We and our existences are nonexistences. Thou art Absolute Existence showing Thyself as perishable things.


Persist in that invocation until the unity of the world is subsumed for you in a single sphere, so that with the eye of your heart you will see naught in the two worlds save the One.


All pictured forms are reflections in the water of the stream; when you rub your eyes, indeed, all are He.


The unique God has manifested His sign in the six directions to those with illuminated eyes.
Whatever animal or plant they behold, they contemplate the gardens of divine Beauty.
That is why He said to them, Wheresoever you turn, there is His Face (Koran II 115).


All of these are symbols - I mean that the other world keeps coming into this world.
Like cream hidden in the soul of milk, No-place keeps coming into place.
Like intellect concealed in blood and skin, the Traceless keeps entering into traces.

And from beyond the intellect, beautiful Love comes dragging its skirts, a cup of wine in its hand.
And from beyond Love, that indescribable One who can only be called "That" keeps coming.

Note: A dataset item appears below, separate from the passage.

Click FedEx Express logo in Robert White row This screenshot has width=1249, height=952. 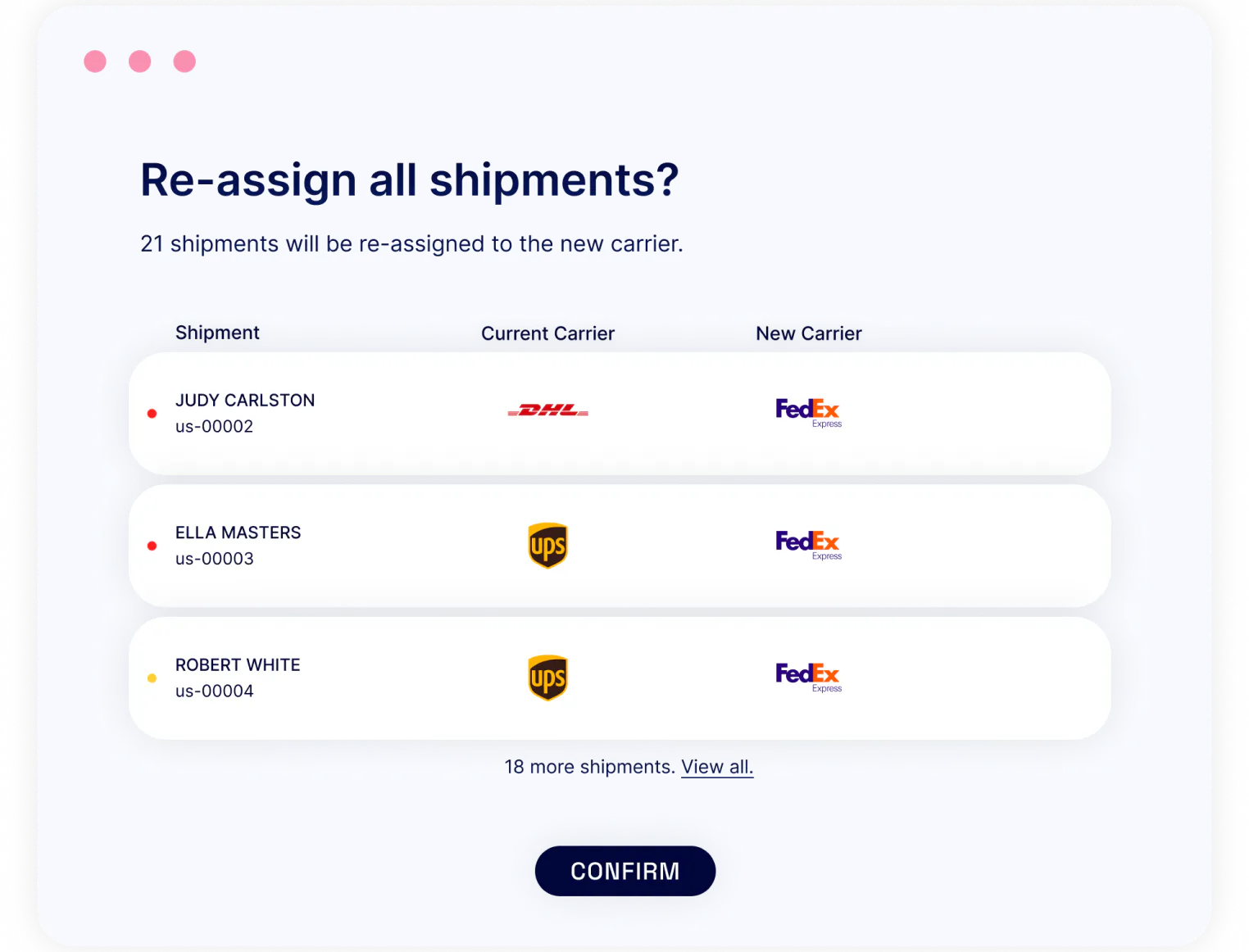(808, 676)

The earth has the external shape of dust, but inside are the luminous Attributes of God.
It's outward has fallen into war with its inward; its inward is like a pearl and its outward a stone.
Its outward says, "I am this and no more." Its inward says, "Look well, before and behind!"
Its outward denies, saying, "The inward is nothing." The inward says, "We will show you. Wait!"

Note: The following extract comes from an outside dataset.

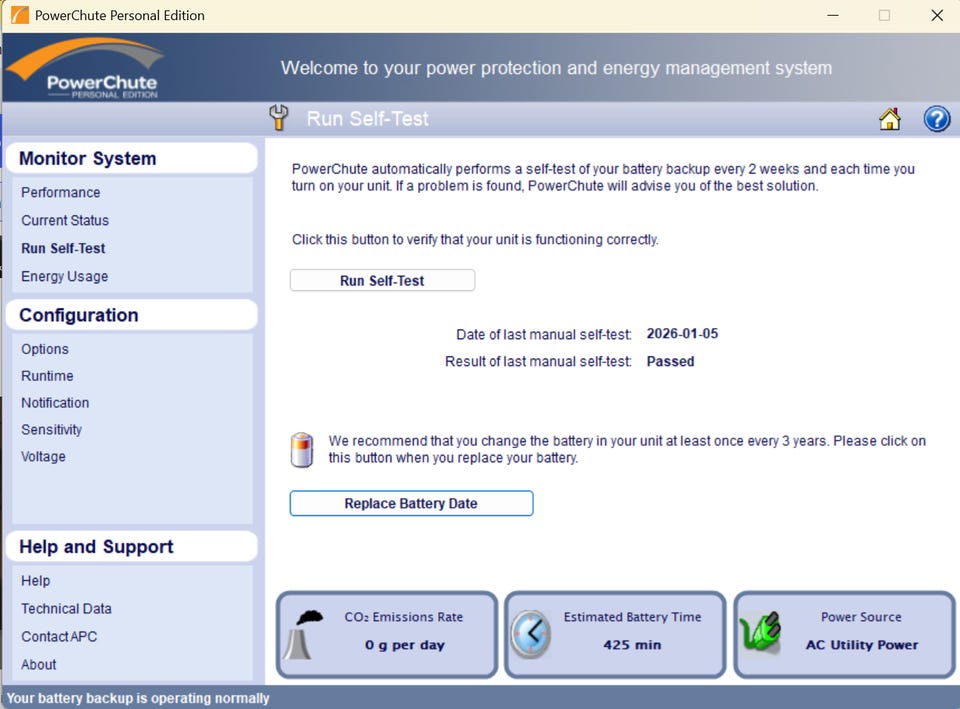
Task: Select Notification settings in sidebar
Action: click(x=55, y=403)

There's a strange frenzy in my head, of birds flying, each particle circulating on its own. Is the one I love everywhere?

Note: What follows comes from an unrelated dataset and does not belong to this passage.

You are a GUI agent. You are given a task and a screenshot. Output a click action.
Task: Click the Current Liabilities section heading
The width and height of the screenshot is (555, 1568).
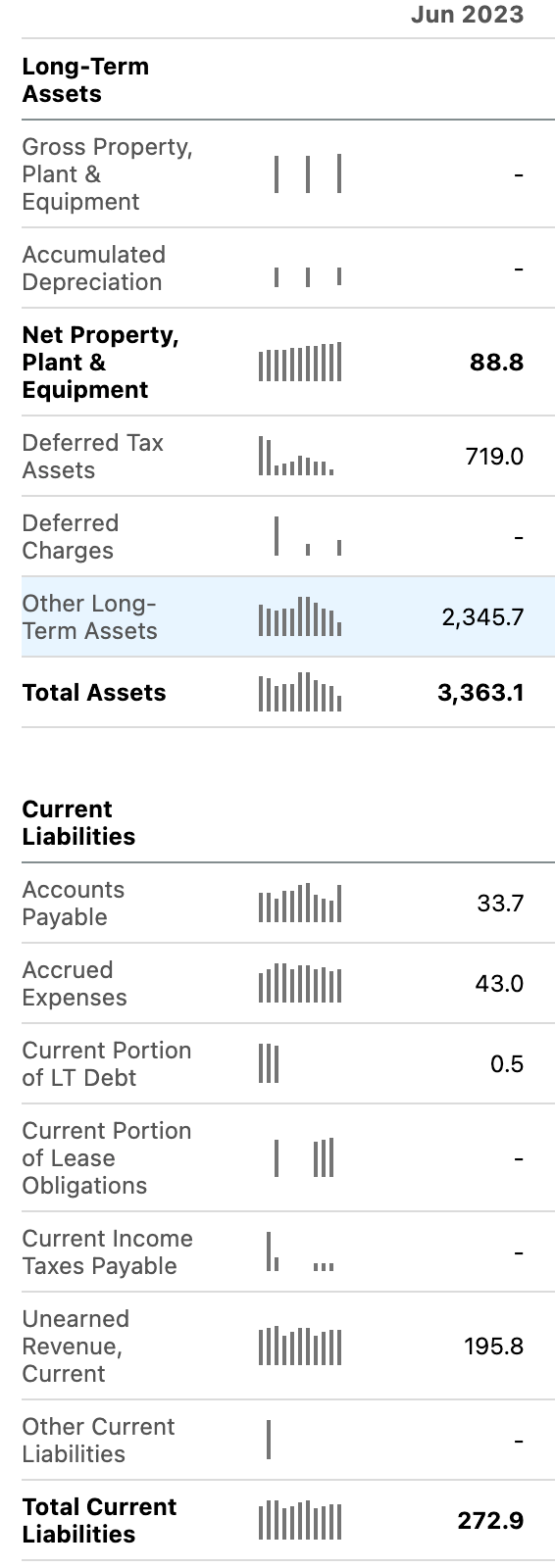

Lo, I am with you always means when you look for God, God is in the look of your eyes, in the thought of looking, nearer to you than your self, or things that have happened to you. There's no need to go outside. Be melting snow. Wash yourself of yourself. (Jalaluddin Rumi)


What do we mean by saying that God is not in heaven? We do not mean that He is not in heaven, but that heaven cannot encompass Him. He encompasses heaven. He has an ineffable connection with heaven just as He has an ineffable connection with you. Everything is in His omnipotent hands; everything is a manifestation of Him and subject to His control. So, He is not outside the heavens and the universe but is not totally inside them either, that is, they do not encompass Him but He encompasses them totally.


Someone asked where God was before the earth, skies, and Divine Throne existed. We said that the question was invalid from the outset because God is by definition that which has no place (is non-spatial, spirit without space)


All creatures, day and night, make manifestation of God. Some of them know what they are doing and are aware of their manifesting, while others are unaware. However it may be, God's manifestation is confirmed.


Ibn `Arabi

The "Sigh of Compassion" flows through the things of the world like the waters of a river and is unceasingly renewed.


His creation springs, not from nothingness, from something other than Himself, from a not-Him, but from His fundamental being, from the potencies and virtualities latent in His own unrevealed being.


Everything we call other than God, everything we call the universe, is realted to the Divine Being as the shadow to the person. The world is God's shadow... The shadow is at once God and something other than God. Everything we perceive is the Divine Being in the eternal hexeities of the possibles.